§ **EXCERPTED PASSAGE**

Muhammad Sahimi is Professor of Chemical Engineering and Materials Science, and holds the NIOC Chair in petroleum engineering at the University of Southern California (USC) in Los Angeles. He has also been a visiting professor in Australia and Europe, and a consultant to many major industrial corporations. For the past 35 years Professor Sahimi has been active in research on all aspects of characterization and modeling of a wide variety of porous media, as well as composite materials, membranes, stochastic processes, and percolation theory and its applications. He has received awards from the American Physical Society, the Alexander von Humboldt Foundation, Russian Academy of Natural Sciences, and International Society for Porous Media (the Honorary Membership Award is reserved for individuals who have made extraordinary contributions to porous media science and technology). Professor Sahimi has authored more than a hundred publications, books and reviews, and his scientific work has been cited more than 20,000 times. In addition to his scientific research, he has been writing about Iran’s political developments and nuclear program. From 2008–2012 he was the lead political columnist for the website PBS/Frontline/Tehran Bureau that was dedicated to news and analysis about Iran. Sahimi also contributes regularly to Antiwar.com, and his political articles have also been published by the websites Huffington Post, National Interest, and Foreign Policy, among others. They have also been published in the Los Angeles Times, the New York Times, International Herald Tribune, the Wall Street Journal, Harvard International Review, and The Progressive, among others. He is the co-founder and editor of the new website, Iran News and Middle East Reports.
Tell our readers where you grew up and walk us through your background. How did your family and surroundings influence you in your formative years?
I was born in Tehran in 1954, although both my parents and my extended family are from Mashhad. I grew up in Iran street (khiaban-e Iran) in central Tehran. I attended Naser Khosrow high school in Iran street, and graduated with a math diploma in 1351 (1972). I passed the national entrance exam (“concoor”) the same year and began my college education at the University of Tehran’s school of engineering (Daneshkadeh-e fanni) in the fall of 1351 (1972). During my studies there, three of our semesters were cancelled due to political upheaval. I was politically active myself. I eventually graduated with honors in Azar 1356 (December 1977) with a degree in chemical engineering. The next year, I moved to the United States. This is where I began my studies and research for my doctoral degree in September of 1978 at the University of Minnesota. I graduated in August 1984 and two weeks later I began my career as an assistant professor at the University of Southern California in Los Angeles. I was later promoted to Associate Professor with tenure in 1989 and to Full Professor in 1994 where I was the chairman of my department from 1999–2005. Since 2005 I am holder of an endowed professorship (“korsi ostadi”) at USC.

§ **DATASET EXCERPT**
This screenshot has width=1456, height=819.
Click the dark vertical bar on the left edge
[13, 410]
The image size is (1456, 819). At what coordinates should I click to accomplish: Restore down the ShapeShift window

§ **EXERCISE SET**
(1) Answer from the Sahimi interview:
(a) Which high school did Sahimi attend?
(b) In what year was he promoted to Full Professor?
(c) During which years was he the lead political columnist for PBS/Frontline/Tehran Bureau?
(2) Extend the Sahimi interview, picking up right after its final sentence.
The material above is not needed for this work.

§ **THE RESULTS**
(1)
(a) Naser Khosrow high school, in Iran street in Tehran.
(b) 1994.
(c) 2008–2012.

(2)
I grew up in a religious-nationalist family. My parents were very religious and pious, and my father was an ardent supporter of Dr. Mohammad Mosaddegh. They were the biggest influences in my life, and shaped me and my thoughts. Also, I was blessed with two important factors that contributed greatly to my academic career. The first was studying in the best universities of my era, from the University of Tehran, to chemical engineering and materials science at the University of Minnesota, which at that time was ranked number one among all such departments in the United States. The second was my mentors. I had great mentors, both during my undergraduate and doctoral studies, not to mention my parents.
What has been your personal key to success? What were the biggest inspirations for your career?
Working hard, being curious about new phenomena, zeal for learning new science, reading constantly, and a sense of competitiveness. My biggest aspiration has always been to be the best that I can be, and to be recognized at the forefront of the research areas in which I have been active.
Can you share some highlights of your work in your areas of expertise? Could you please shed further light on your research that has made contributions to your fields of interest?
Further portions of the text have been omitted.